Line 3 of the Saint Petersburg Metro, also known as Nevsko-Vasileostrovskaya Line (Не́вско-Василеостро́вская ли́ния) or Green Line, is a rapid transit line in Saint Petersburg, Russia, which connects city centre with the western and southeastern districts. It was opened in 1967. Since 1994, it has been officially designated as Line 3. It stands out among Saint Petersburg metro lines for two reasons — its stations are almost exclusively of "Horizontal Lift" type and it has the longest inter-station tunnels in the entire system. Metro officials originally intended to add stations in-between the existing ones, but those plans were later abandoned.

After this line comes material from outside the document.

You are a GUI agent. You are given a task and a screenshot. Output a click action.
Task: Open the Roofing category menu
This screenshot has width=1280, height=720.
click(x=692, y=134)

The line cuts Saint Petersburg centre on an east–west axis and then turns southeast following the left bank of the Neva River. It is generally coloured green on Metro maps.

==Timeline==

| Segment | Date opened | Length |
|---|---|---|
| Vasileostrovskaya to Ploshchad Alexandra Nevskogo | November 3, 1967 | 6.5 km |
| Ploshchad Alexandra Nevskogo I to Lomonosovskaya | December 25, 1970 | 6.3 km |
| Vasileostrovskaya to Primorskaya | September 29, 1979 | 2.6 km |
| Lomonosovskaya to Obukhovo | July 10, 1981 | 4.0 km |
| Obukhovo to Rybatskoe | December 28, 1984 | 3.1 km |
| Primorskaya to Begovaya | May 26, 2018 | 5.2 km |
| Total: | 12 Stations | 27.7 km |

==Transfers==

| Transfer to | At |
|---|---|
|  | Mayakovskaya |
|  | Gostinny Dvor |
|  | Ploshchad Alexandra Nevskogo |

Future transfer to Line 5 is planned via Admiralteyskaya.

==Rolling stock==
The Nevskoe depot (№ 5) serves the line. Previously six carriage Em, Ema, and Emx trains were assigned to the line until 2015 while 81-717/714 and 81-540/541 trains operated until 2018. Line 3 currently uses 81-556/557/558, 81-722/723/724, 81-556.1/557.1/558.1, 81-722.3/723.3/724.3 and 81-556.2/557.2/558.2 trains.

==Recent developments and future plans==
Admiralteyskaya was opened in 2011 between Gostiny Dvor and Vasileostrovskaya and became a transfer to Line 5. Proletarskaya was closed for reconstruction on August 25, 2005. Originally, it was intended to reopen on February 25, 2007, but the reconstruction was finished ahead of schedule, allowing the station to reopen on November 17, 2006.

The extension of the line north to Novokrestovskaya and Begovaya was opened in 2018.